Stored records
---
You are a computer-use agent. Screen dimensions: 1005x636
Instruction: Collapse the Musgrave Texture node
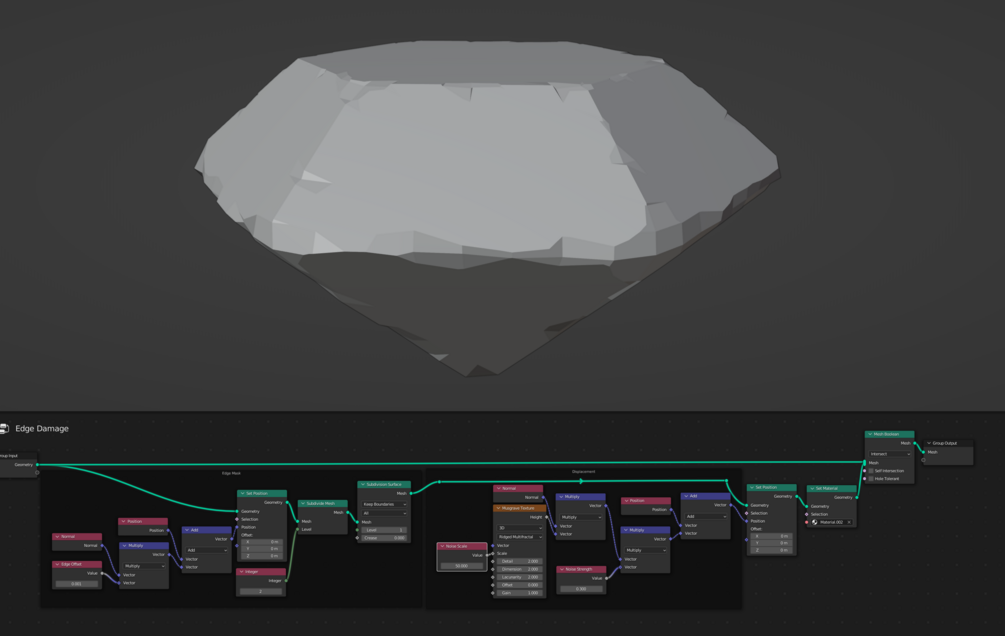499,508
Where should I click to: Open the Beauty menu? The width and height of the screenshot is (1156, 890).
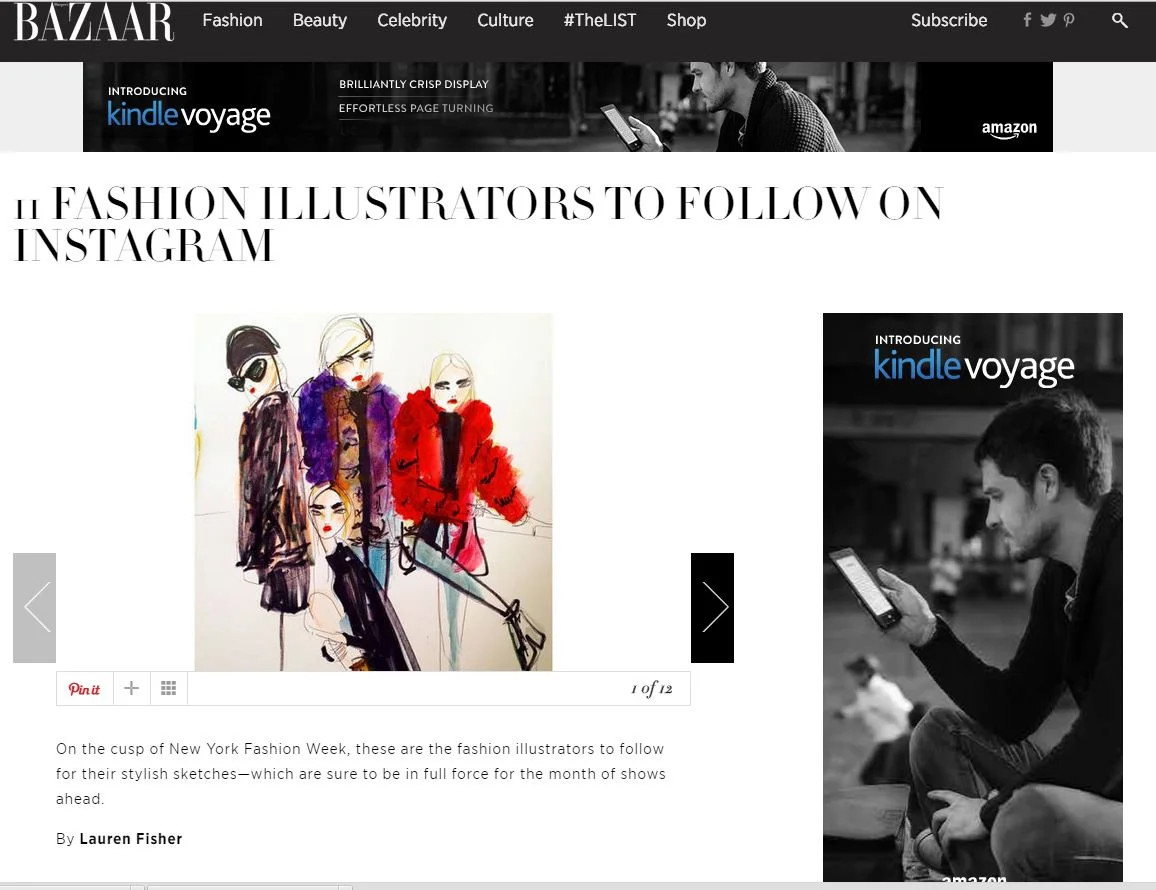coord(319,21)
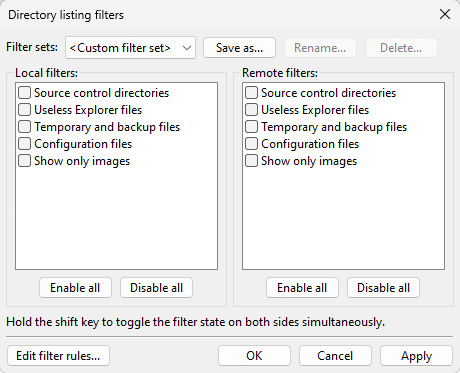The image size is (460, 373).
Task: Enable remote Useless Explorer files filter
Action: 251,110
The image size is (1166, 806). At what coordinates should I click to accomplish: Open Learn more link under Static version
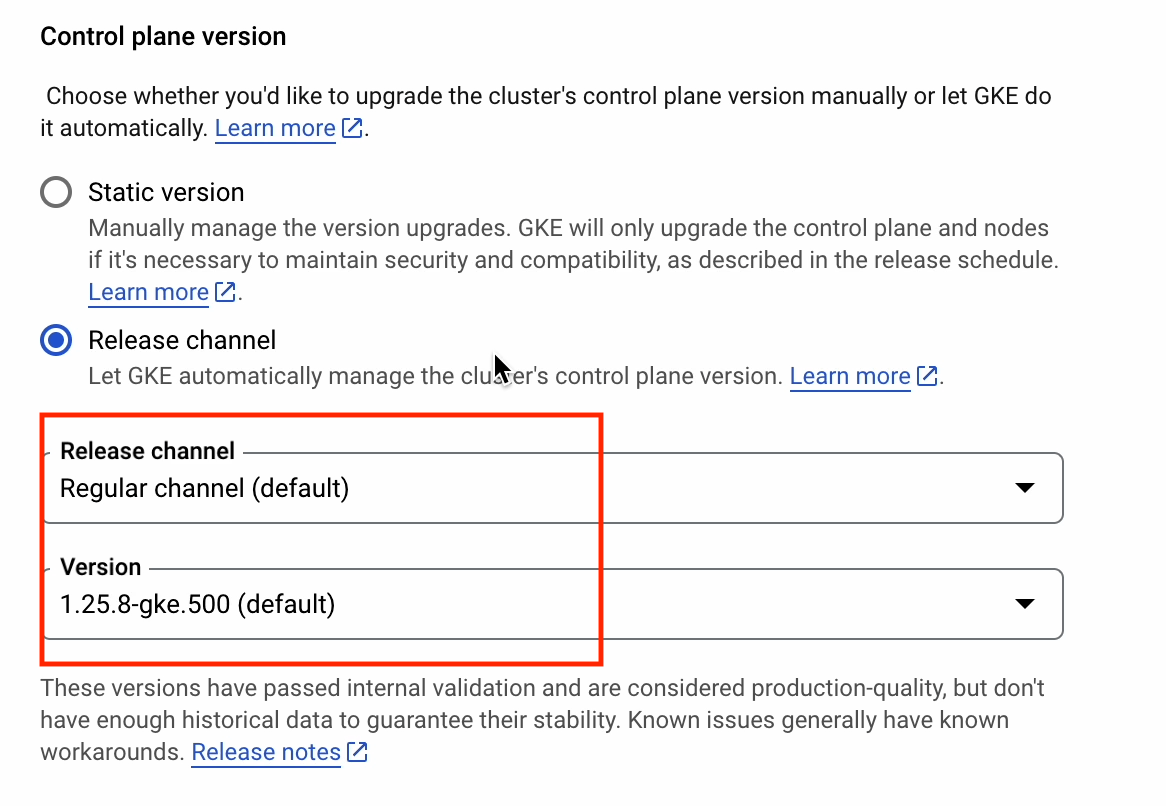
---
- [EXERCISE]: Nothing but the lines from the one containing "Where should I" through the final line of the records, both included and copied exactly, should appear in the answer; pictures stay out.

- [RESPONSE]:
Where should I click to: Open the Beauty menu? The width and height of the screenshot is (1156, 890).
coord(319,21)
The image size is (460, 373).
Task: Enable remote Useless Explorer files filter
Action: 251,110
The image size is (1166, 806). At what coordinates should I click to accomplish: Open Learn more link under Static version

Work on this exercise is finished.